2.2. Field Collections

At each of the three sites, soils were sampled at 10 cm increments down to 120 cm, following a hillside catena sequence transect, representing the summit, mid-, and toe slope. Transect lengths were 200–250 m from the toe slope to the summit. Replicate soil samples were taken 3 m on the left- and right-hand sides of each catena location (facing the summit). We selected the east and west slope aspects at each site to avoid known edaphic differences between north- and south-facing slopes. The slopes of the catena sequences varied among the sites, and the mean percent slope was calculated by dividing vertical distance from the summit to the toe slope by the transect distance.

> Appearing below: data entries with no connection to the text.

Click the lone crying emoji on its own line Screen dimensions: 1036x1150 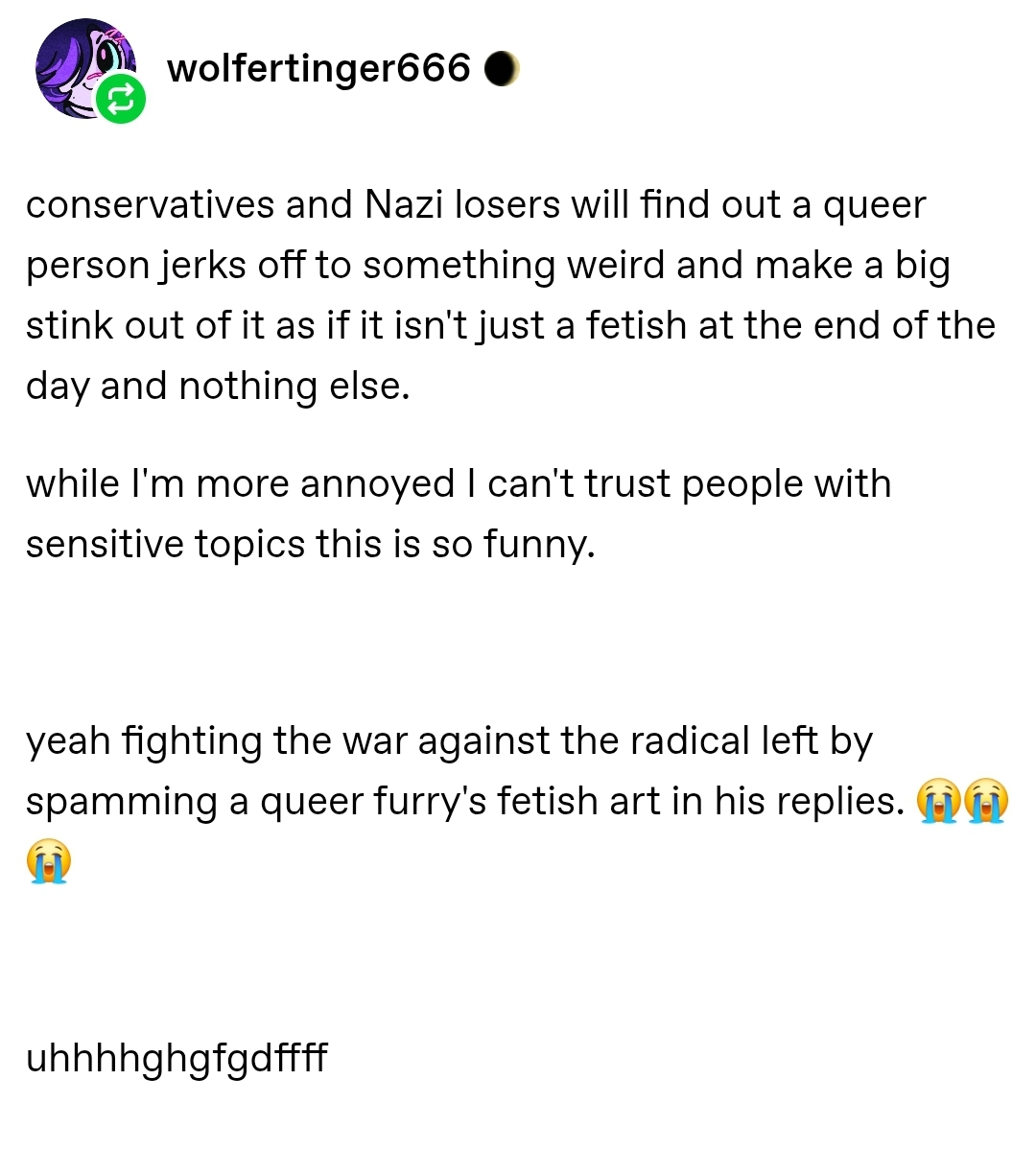pyautogui.click(x=49, y=861)
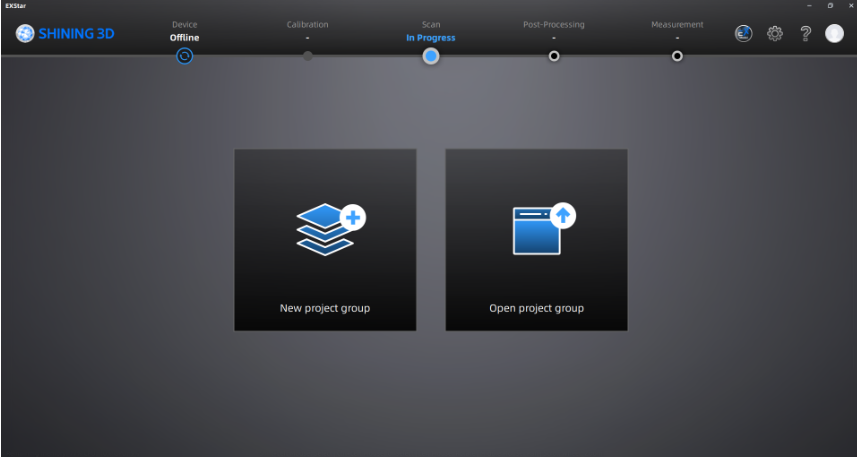This screenshot has height=457, width=857.
Task: Click the Device refresh circle icon
Action: pyautogui.click(x=184, y=56)
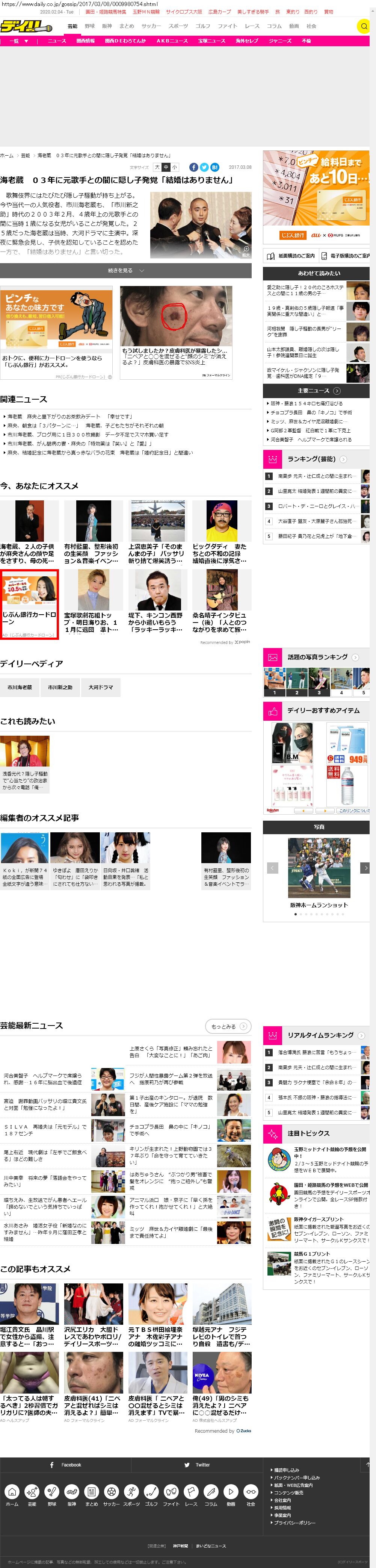Click the footer ホーム house icon
Image resolution: width=376 pixels, height=1568 pixels.
click(x=12, y=1492)
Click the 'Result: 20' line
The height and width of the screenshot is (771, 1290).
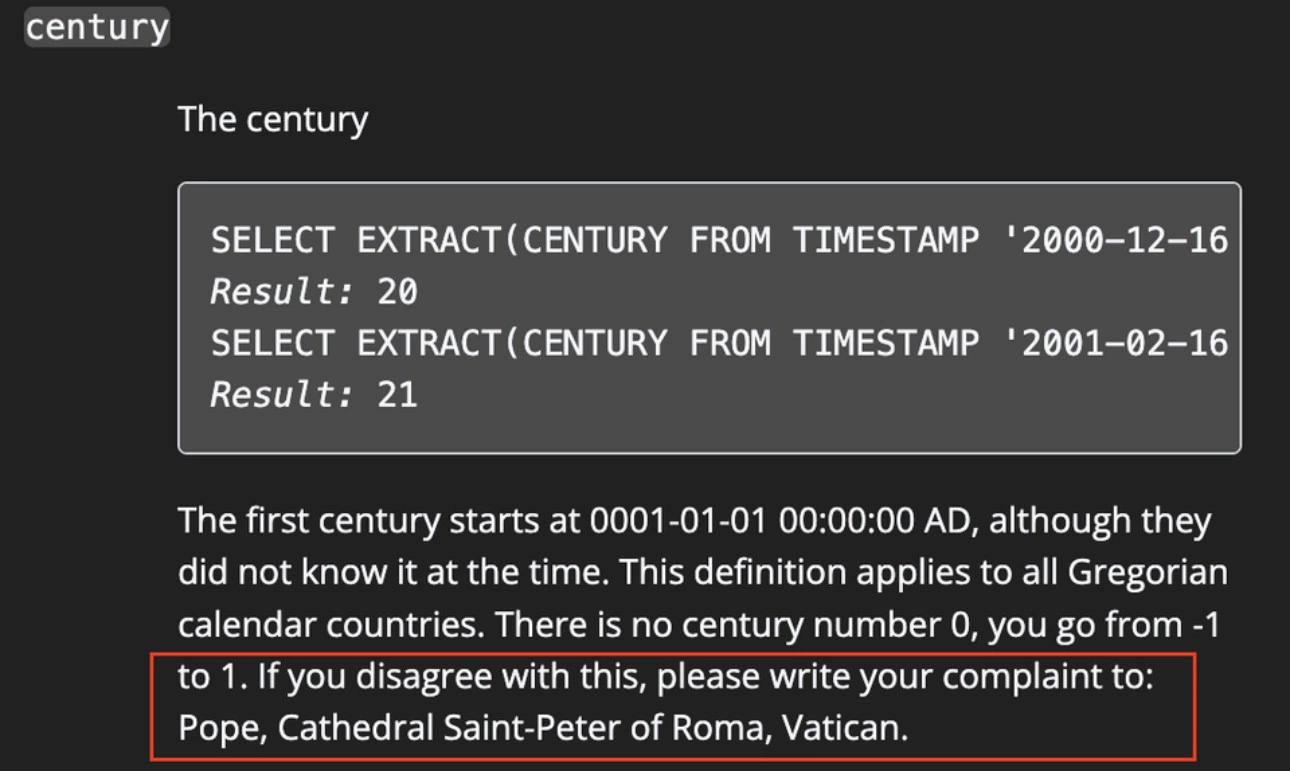coord(314,292)
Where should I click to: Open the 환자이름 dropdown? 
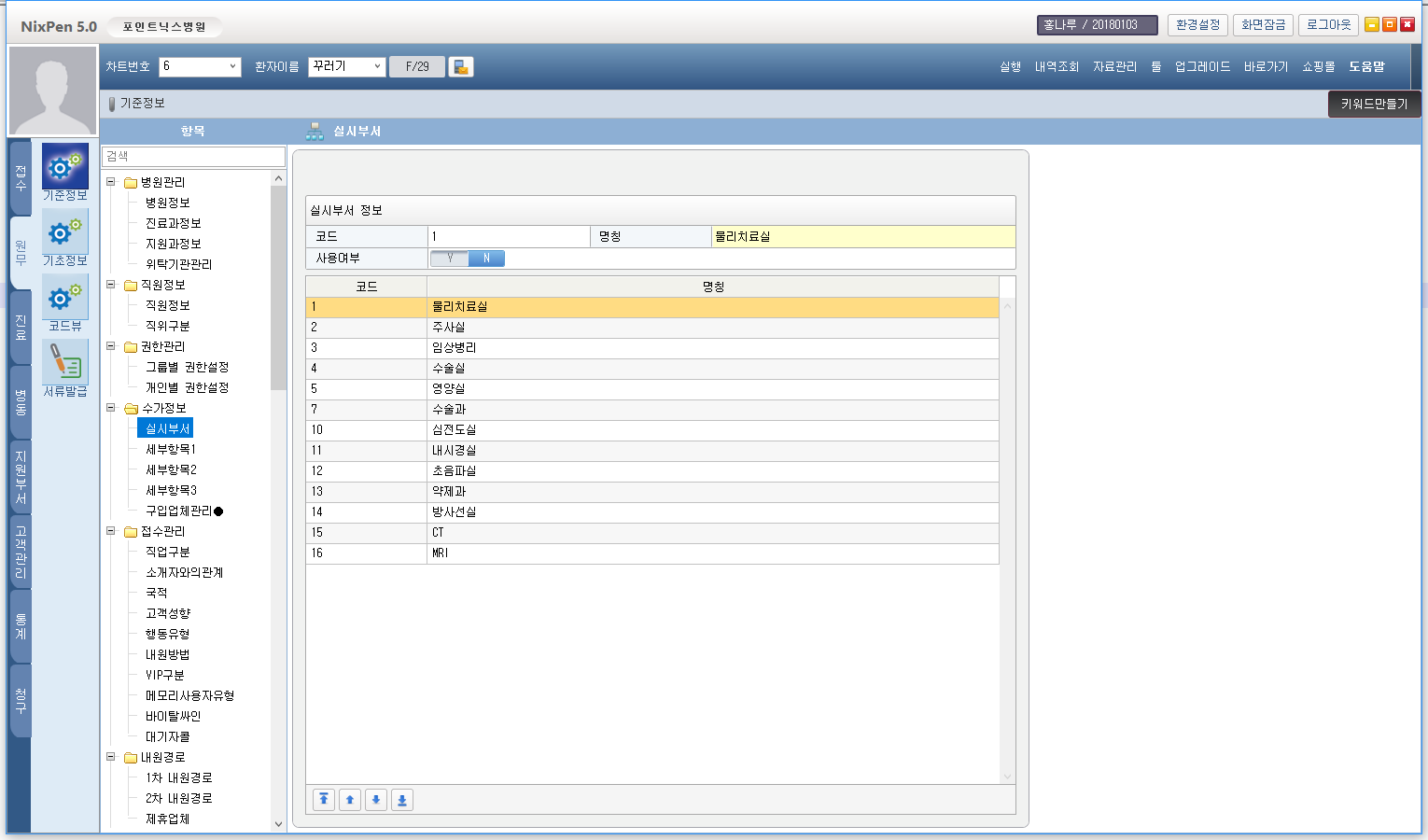377,67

The mean percent slopes were 29% in KAW, 36% in SONI, and 18% in ASO. In total, 27 soil catenas were examined (three sites, three catena positions, and three replicates per catena position).

To estimate bulk density, a metal canister of a known volume (i.e., 100 cm³) was inserted into the soil profile and removed with an undisturbed soil core at four representative depths (15, 45, 75, and 105 cm, which were the midpoints for 0–30, 30–60, 60–90, and 90–120 cm soil depths). Bulk density samples were dried at 100 °C to a consistent weight.

2.3. Laboratory Procedures

Soil samples from each of the 10 cm depth increments for soil C content analysis were immediately stored in temperature-controlled conditions and then air-dried to a constant weight. Air-dried soils were passed through a 2 mm sieve, and subsamples were taken for determination of moisture content. Soil C content was determined by combustion of 2 mm sieved soil in an elemental analyzer (Leco CN Analyzer, St. Joseph, MI, USA).

Stable isotopic C composition and accelerator mass spectrometer (AMS) radiocarbon ages were determined for five soil depth increments: 0–10, 20–30, 50–60, 80–90, and 110–120 cm at each of the catena positions at all three sites. Soil samples with high organic C content were pretreated using the standard acid–base–acid (ABA) method as described by Brandt et al. (2012) [29]. The same pretreatment method was also applied to radiocarbon-free wood, IAEA (International Atomic Energy Agency) C5 wood, and FIRI-D (Fifth International Radiocarbon Inter-Comparison D) woodworking standards. Approximately 0.5 g of soil, 3–5 mg of working standards, and 200–300 mg of CuO granules were placed into preheated quartz tubes for sealed quartz tube combustion at 800 °C. Quartz tubes were preheated at 800 °C for 2 h, and CuO granules were preheated at 800 °C one day before usage. Combustion was set for 2 h at 800 °C. Samples were then cooled slowly from 800 to 600 °C for 6 h to allow Cu to reduce the NxO to nitrogen gas. Purified CO₂ was collected cryogenically under vacuum conditions, which were less than 10 mTorr, and submitted to the Keck Carbon Cycle AMS Laboratory of the University of California-Irvine for AMS ¹⁴C analysis using the hydrogen–iron reduction method with δ¹³C values measured on prepared graphite [30]. All results were corrected for isotopic fractionation according to the conventions of Stuiver and Polach (1977) [31]. Sample preparation backgrounds were subtracted based on the measurements of radiocarbon-free wood blanks. The results indicated that after background subtraction, IAEA-C5 and FIRI-D wood reference materials yielded target values within 1σ deviations. Radiocarbon dating data greater than 100% of modern C were considered as present C, which was fixed from 1950 to 2012.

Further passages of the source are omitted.